→ **Data records**:
* * *

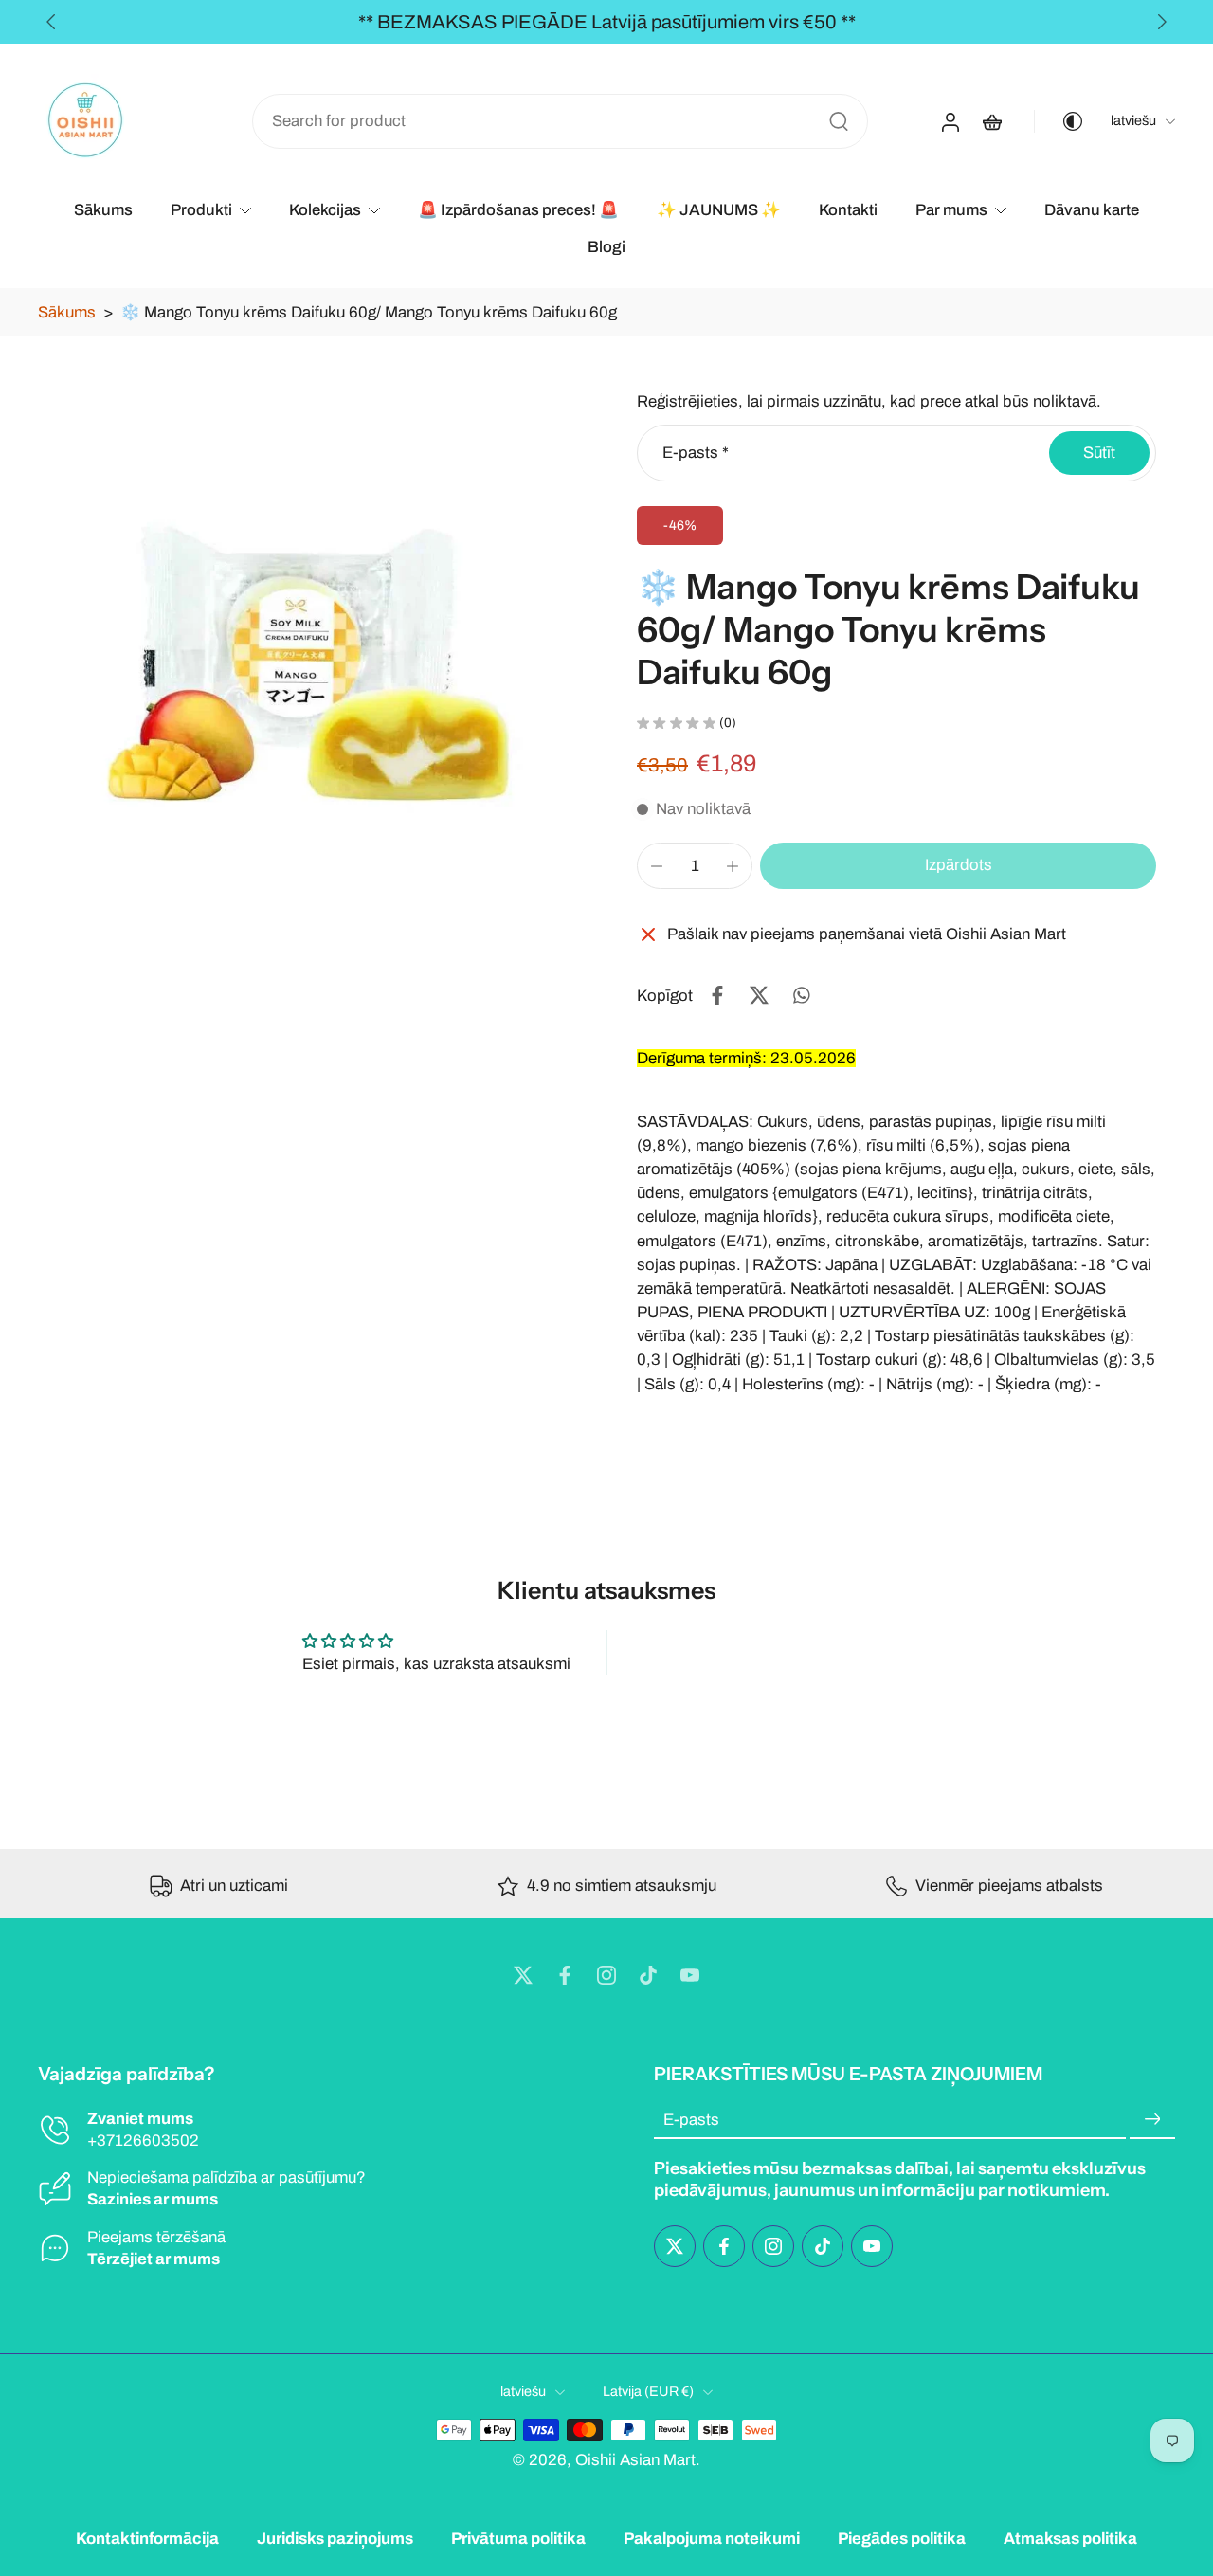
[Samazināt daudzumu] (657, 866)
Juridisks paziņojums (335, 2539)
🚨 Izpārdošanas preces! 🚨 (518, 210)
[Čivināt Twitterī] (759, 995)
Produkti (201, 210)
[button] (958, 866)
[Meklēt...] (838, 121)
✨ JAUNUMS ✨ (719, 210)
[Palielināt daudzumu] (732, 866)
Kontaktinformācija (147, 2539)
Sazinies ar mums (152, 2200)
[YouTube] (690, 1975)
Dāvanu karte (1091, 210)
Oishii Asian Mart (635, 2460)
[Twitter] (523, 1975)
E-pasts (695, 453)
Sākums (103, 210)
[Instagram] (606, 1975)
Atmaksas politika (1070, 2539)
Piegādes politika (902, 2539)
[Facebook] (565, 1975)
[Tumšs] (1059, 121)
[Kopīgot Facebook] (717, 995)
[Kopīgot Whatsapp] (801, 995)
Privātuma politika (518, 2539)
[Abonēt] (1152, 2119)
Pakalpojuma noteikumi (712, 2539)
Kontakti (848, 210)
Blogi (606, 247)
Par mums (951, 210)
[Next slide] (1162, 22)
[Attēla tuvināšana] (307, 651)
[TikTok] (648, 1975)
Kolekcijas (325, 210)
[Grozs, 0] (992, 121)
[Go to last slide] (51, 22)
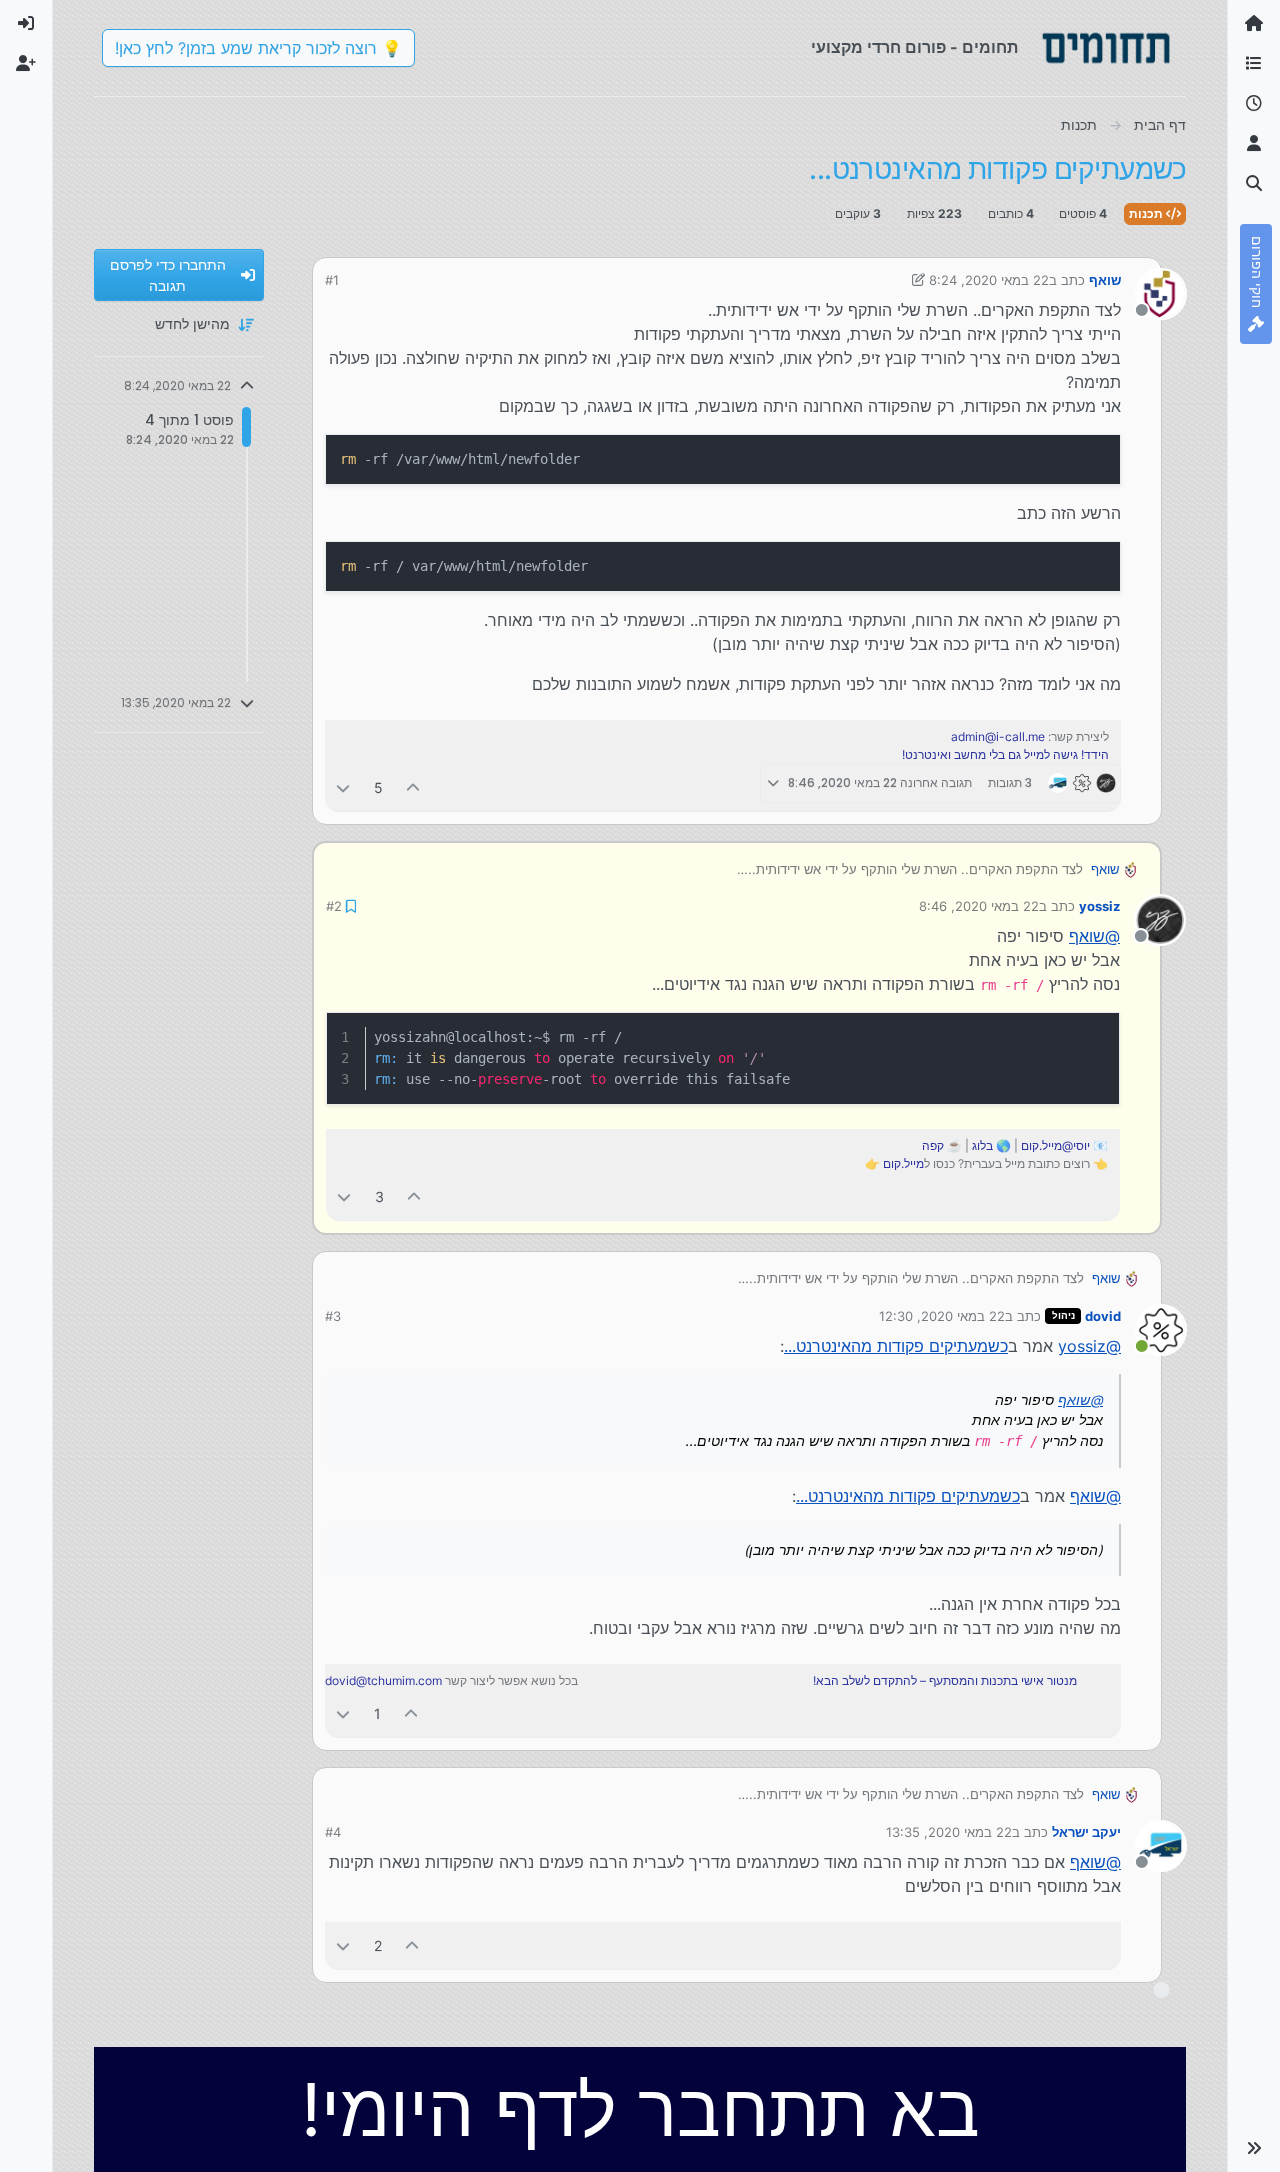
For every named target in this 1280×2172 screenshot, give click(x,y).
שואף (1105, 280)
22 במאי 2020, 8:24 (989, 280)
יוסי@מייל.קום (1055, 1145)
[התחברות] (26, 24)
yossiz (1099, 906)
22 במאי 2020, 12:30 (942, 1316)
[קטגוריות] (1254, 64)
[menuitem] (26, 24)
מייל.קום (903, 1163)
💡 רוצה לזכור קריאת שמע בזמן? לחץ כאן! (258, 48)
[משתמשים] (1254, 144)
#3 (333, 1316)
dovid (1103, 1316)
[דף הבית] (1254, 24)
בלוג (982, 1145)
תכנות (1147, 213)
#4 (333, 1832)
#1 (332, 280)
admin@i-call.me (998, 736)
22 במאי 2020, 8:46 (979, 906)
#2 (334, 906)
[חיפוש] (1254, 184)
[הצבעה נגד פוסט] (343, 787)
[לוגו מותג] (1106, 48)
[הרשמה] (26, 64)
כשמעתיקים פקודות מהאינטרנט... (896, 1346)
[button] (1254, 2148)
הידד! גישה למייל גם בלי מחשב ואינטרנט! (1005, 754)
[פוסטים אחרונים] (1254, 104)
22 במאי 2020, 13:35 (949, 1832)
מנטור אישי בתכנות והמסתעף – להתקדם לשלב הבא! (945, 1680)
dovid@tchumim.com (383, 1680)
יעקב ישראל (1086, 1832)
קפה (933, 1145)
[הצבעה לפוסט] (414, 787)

* * *

Write out an exact transcription of the line with "[לוגו מותג] (1106, 48)" and of each line after it; stop at the end of the records.

[לוגו מותג] (1106, 48)
[הרשמה] (26, 64)
כשמעתיקים פקודות מהאינטרנט... (896, 1346)
[button] (1254, 2148)
הידד! גישה למייל גם בלי מחשב ואינטרנט! (1005, 754)
[פוסטים אחרונים] (1254, 104)
22 במאי 2020, 13:35 (949, 1832)
מנטור אישי בתכנות והמסתעף – להתקדם לשלב הבא! (945, 1680)
dovid@tchumim.com (383, 1680)
יעקב ישראל (1086, 1832)
קפה (933, 1145)
[הצבעה לפוסט] (414, 787)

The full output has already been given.